TASK ITEM:
Beginning at the line that contains "Given: Select the Device tab", return every remaining line of the data below exactly; return nothing before it.

(GIVEN ENTRIES Opens)

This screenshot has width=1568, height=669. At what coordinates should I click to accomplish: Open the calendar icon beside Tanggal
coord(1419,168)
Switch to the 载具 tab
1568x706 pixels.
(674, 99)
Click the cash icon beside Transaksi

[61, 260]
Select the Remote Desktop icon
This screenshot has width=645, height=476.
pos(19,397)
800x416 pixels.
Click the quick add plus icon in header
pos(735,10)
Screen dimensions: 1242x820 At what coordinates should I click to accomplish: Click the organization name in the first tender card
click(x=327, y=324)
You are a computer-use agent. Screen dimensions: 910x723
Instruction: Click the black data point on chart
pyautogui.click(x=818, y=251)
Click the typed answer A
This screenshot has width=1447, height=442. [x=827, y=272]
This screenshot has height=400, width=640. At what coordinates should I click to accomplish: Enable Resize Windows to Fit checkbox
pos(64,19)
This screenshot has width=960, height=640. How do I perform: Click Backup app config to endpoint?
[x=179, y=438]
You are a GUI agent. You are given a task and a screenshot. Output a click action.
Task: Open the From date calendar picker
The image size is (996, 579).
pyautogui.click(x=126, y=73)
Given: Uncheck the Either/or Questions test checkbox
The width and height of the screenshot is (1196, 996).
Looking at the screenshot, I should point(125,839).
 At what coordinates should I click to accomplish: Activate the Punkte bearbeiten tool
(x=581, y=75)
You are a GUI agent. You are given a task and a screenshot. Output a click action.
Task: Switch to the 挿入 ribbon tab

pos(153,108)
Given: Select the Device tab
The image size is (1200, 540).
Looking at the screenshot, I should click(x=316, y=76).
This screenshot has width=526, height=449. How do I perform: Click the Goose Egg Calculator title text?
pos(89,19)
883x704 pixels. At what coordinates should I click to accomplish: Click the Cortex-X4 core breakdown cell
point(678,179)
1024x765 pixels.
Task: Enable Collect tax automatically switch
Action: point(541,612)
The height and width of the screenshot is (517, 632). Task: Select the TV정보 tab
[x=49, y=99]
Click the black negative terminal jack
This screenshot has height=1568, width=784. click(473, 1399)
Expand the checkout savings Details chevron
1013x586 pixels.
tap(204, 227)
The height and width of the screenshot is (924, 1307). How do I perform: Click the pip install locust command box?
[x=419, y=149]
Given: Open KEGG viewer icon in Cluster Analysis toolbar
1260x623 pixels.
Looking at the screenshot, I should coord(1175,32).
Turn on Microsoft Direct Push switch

(GIVEN ENTRIES Closes)

RESPONSE TO THIS EXERCISE:
Given: Select the Device tab
The image size is (1200, 540).
Looking at the screenshot, I should click(x=316, y=76).
This screenshot has width=526, height=449. How do I perform: Click the Goose Egg Calculator title text?
pos(89,19)
883x704 pixels. At what coordinates should I click to accomplish: Click the Cortex-X4 core breakdown cell
point(678,179)
1024x765 pixels.
Task: Enable Collect tax automatically switch
Action: point(541,612)
The height and width of the screenshot is (517, 632). Task: Select the TV정보 tab
[x=49, y=99]
Click the black negative terminal jack
This screenshot has height=1568, width=784. click(473, 1399)
Expand the checkout savings Details chevron
1013x586 pixels.
tap(204, 227)
The height and width of the screenshot is (924, 1307). How do I perform: Click the pip install locust command box?
[x=419, y=149]
Given: Open KEGG viewer icon in Cluster Analysis toolbar
1260x623 pixels.
Looking at the screenshot, I should coord(1175,32).
Turn on Microsoft Direct Push switch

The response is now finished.